[Start of RECORDS FOR THIS EXERCISE]
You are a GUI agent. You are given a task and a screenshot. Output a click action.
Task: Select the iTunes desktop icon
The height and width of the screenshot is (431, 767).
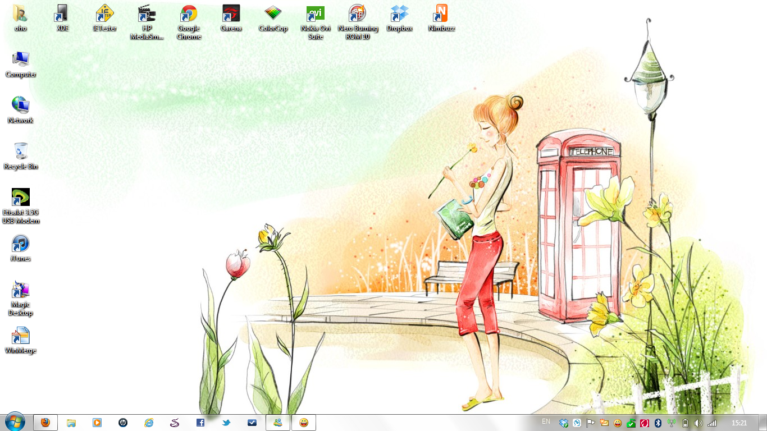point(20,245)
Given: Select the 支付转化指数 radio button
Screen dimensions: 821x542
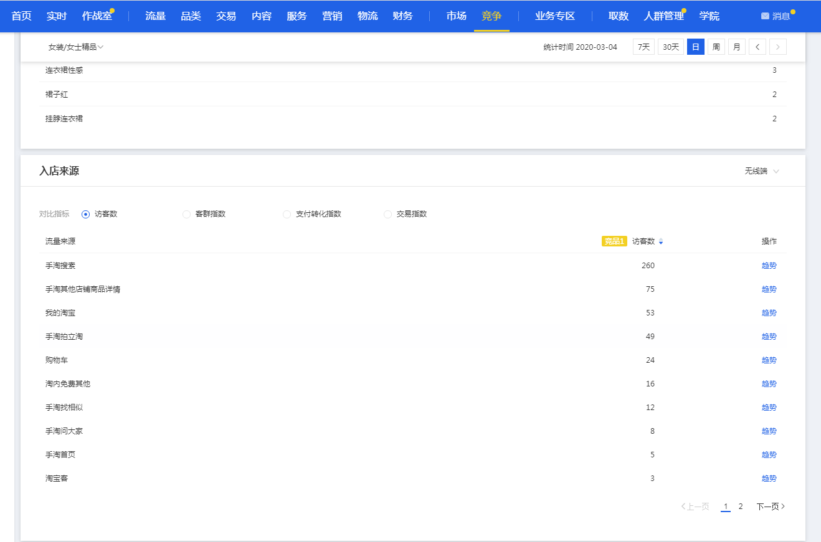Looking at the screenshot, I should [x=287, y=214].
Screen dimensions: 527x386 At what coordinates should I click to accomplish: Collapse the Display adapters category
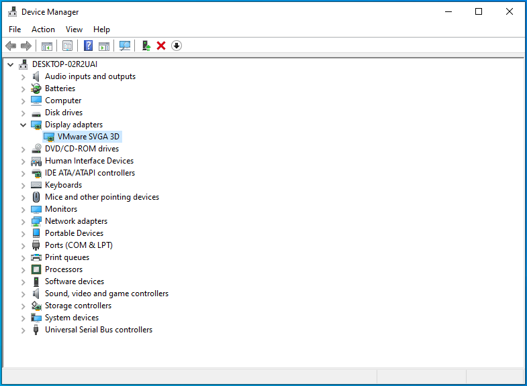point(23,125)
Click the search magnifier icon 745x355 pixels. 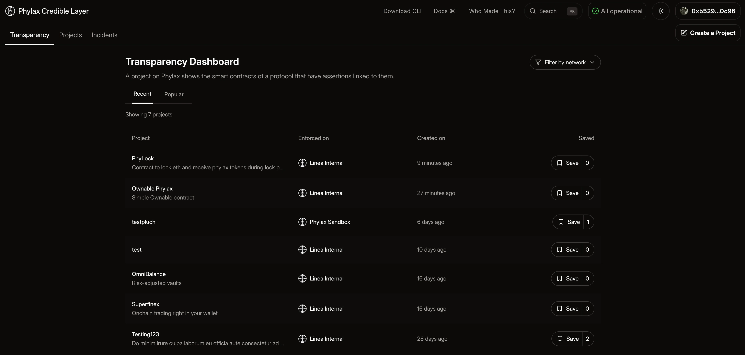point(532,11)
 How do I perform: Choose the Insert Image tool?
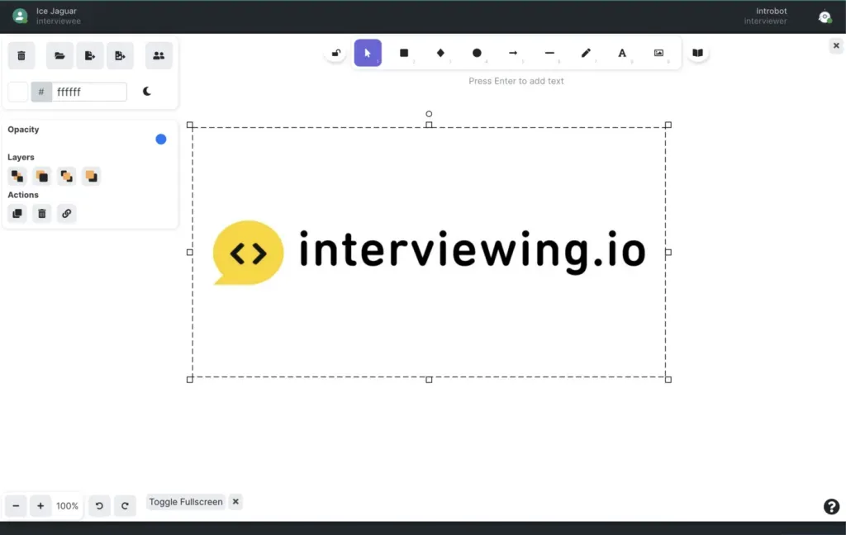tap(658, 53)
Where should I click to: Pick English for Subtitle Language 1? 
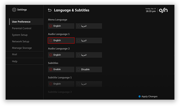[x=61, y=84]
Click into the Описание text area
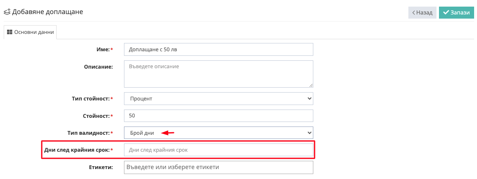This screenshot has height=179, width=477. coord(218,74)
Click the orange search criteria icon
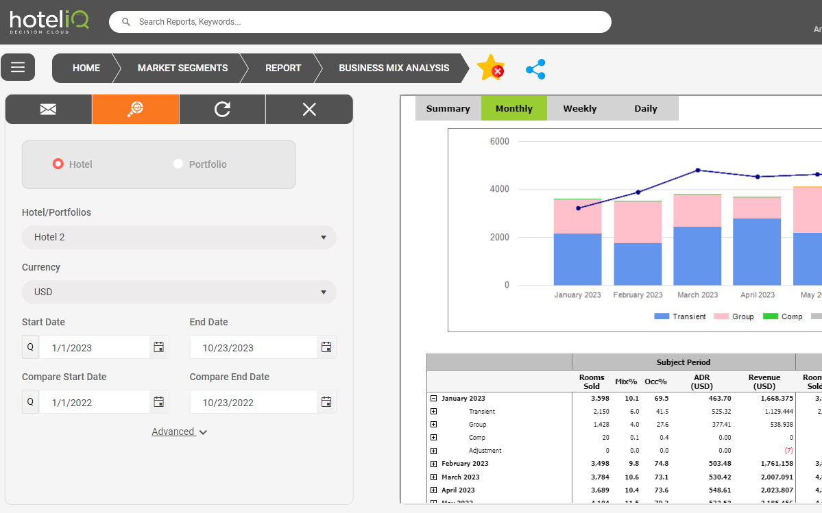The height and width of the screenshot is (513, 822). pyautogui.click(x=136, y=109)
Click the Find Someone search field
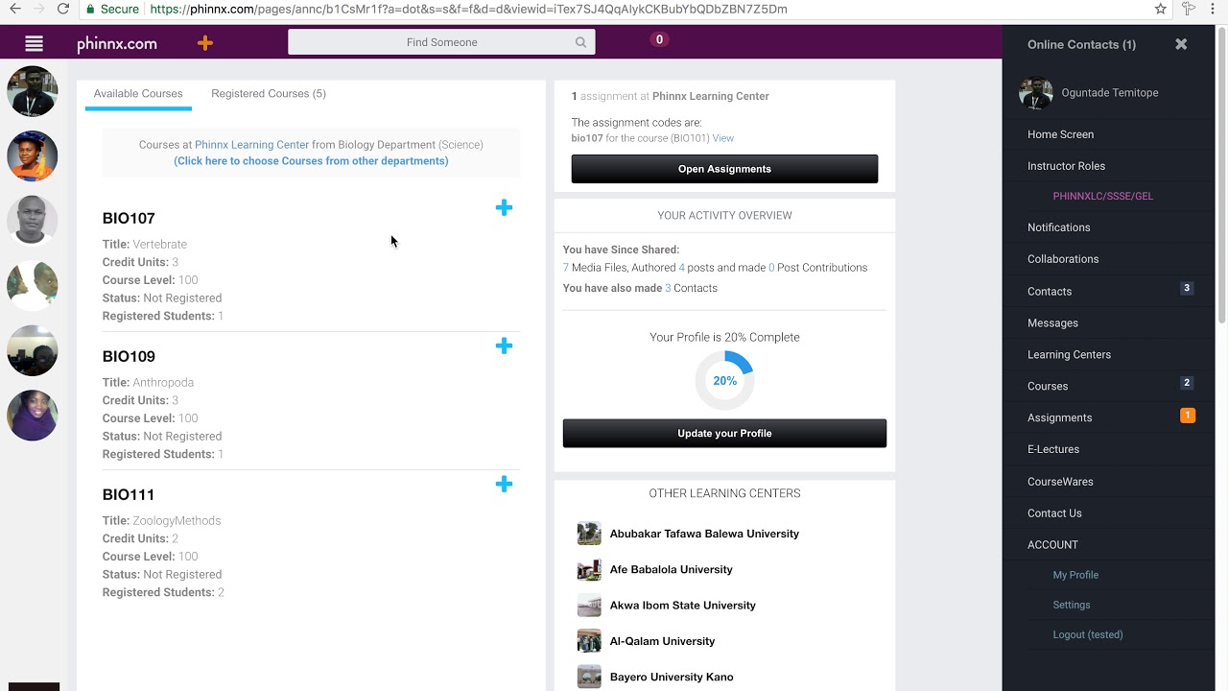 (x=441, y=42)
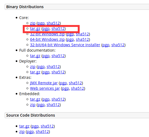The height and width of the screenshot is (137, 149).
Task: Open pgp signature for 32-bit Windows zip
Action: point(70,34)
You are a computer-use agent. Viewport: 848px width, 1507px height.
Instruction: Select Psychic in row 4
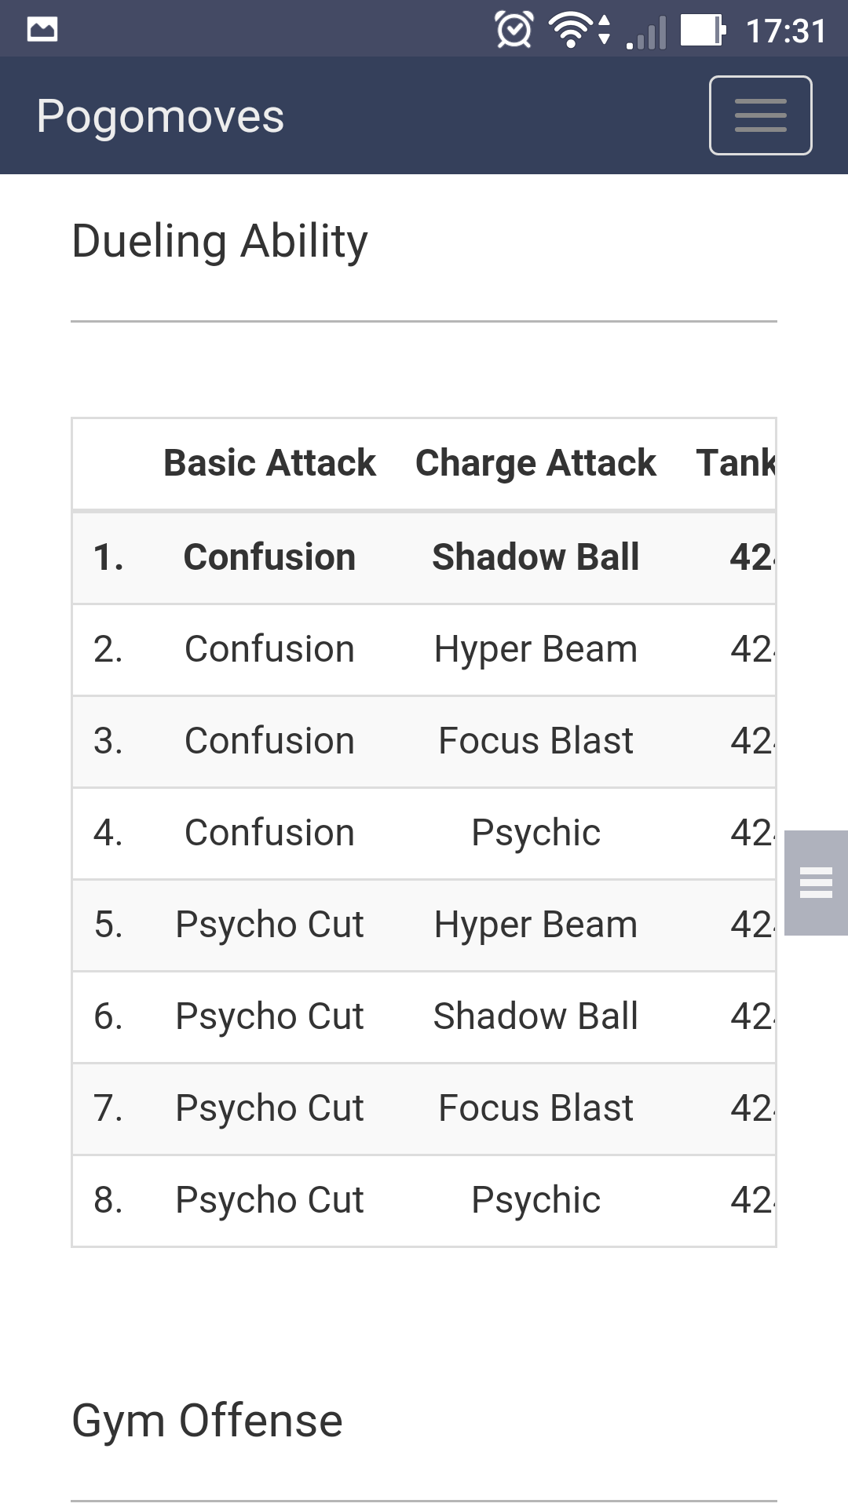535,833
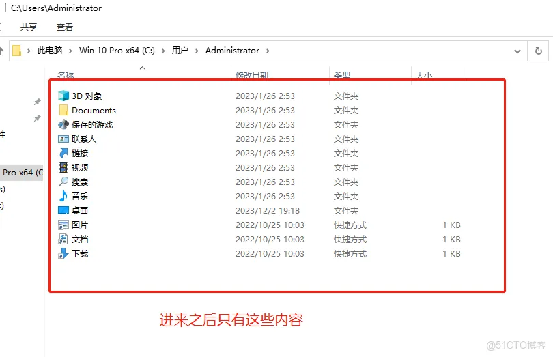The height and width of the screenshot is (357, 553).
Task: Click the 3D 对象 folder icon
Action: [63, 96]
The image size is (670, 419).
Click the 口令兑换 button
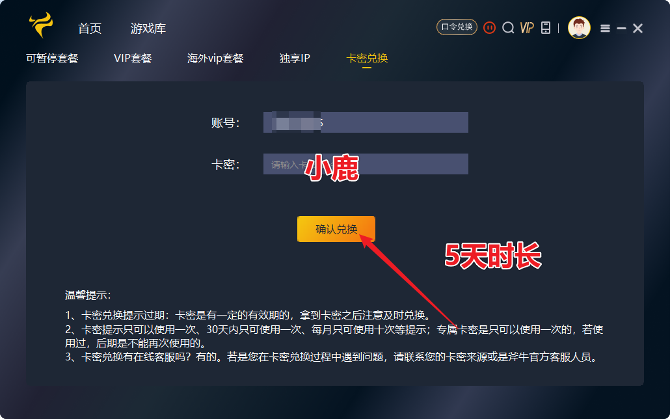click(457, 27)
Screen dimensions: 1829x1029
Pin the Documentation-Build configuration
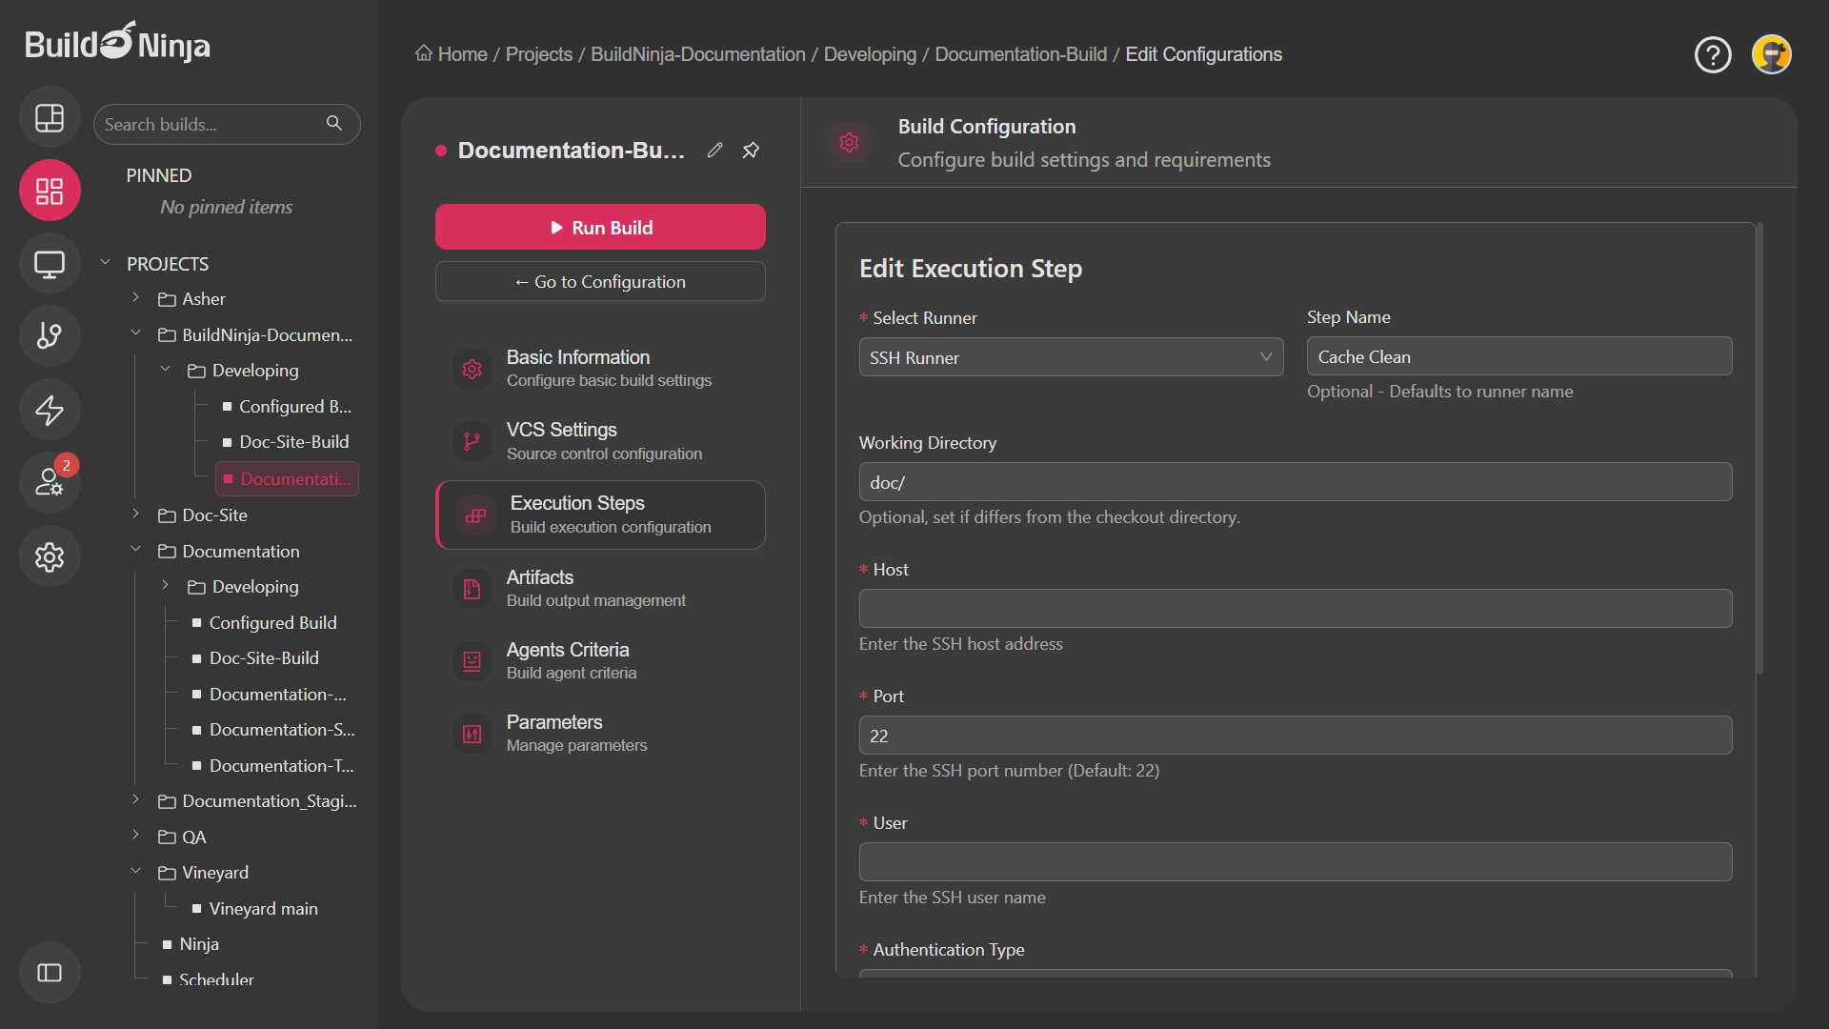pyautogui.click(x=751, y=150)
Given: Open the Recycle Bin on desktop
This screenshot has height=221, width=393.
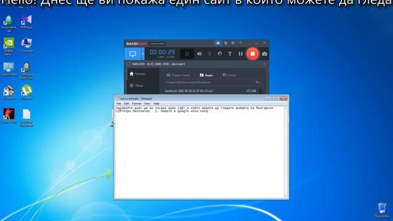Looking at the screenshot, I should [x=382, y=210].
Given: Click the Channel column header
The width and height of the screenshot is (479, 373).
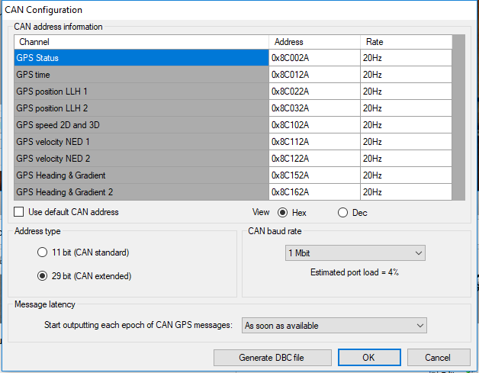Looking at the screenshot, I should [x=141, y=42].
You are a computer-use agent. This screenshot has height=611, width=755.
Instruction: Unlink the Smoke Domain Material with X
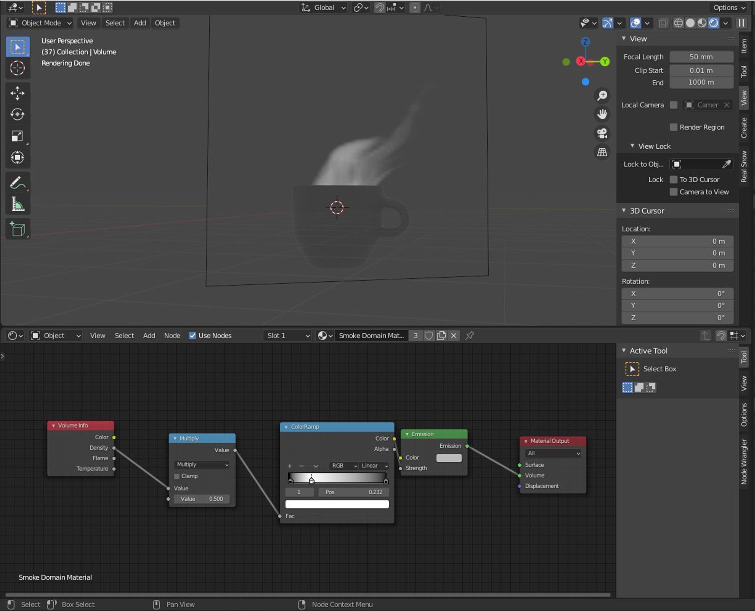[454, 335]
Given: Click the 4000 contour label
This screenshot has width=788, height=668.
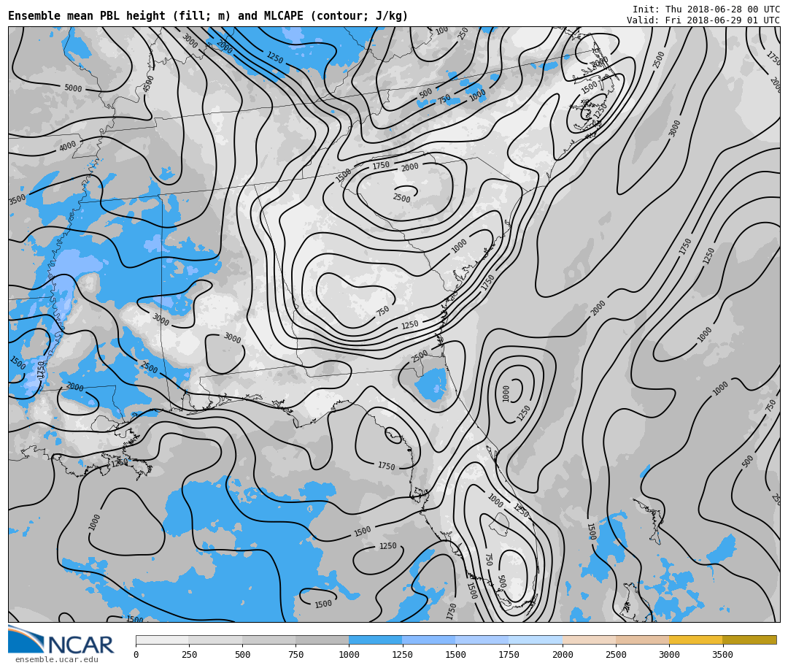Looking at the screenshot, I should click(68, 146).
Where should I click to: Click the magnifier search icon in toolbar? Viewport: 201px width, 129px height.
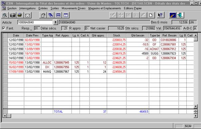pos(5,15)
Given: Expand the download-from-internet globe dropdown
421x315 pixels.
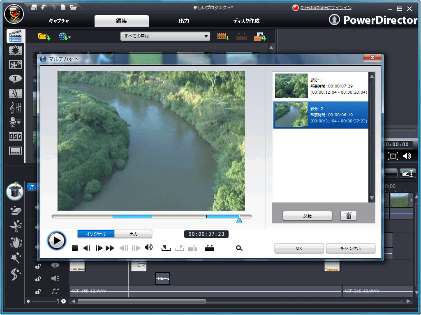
[End of RECORDS FOR THIS EXERCISE]
WORK TO BE COMPLETED: Reproduce the lines from the line with "Given: Select the 支付转化指数 radio button" to the line with "point(23,125)", substituting "Screen size" for "Screen dimensions" and leaving all else unchanged. Leave the pictures out of the answer.

RESPONSE BELOW:
Given: Select the 支付转化指数 radio button
Screen size: 821x542
Looking at the screenshot, I should [x=287, y=214].
Screen size: 527x386 At what coordinates should I click to accomplish: Collapse the Display adapters category
point(23,125)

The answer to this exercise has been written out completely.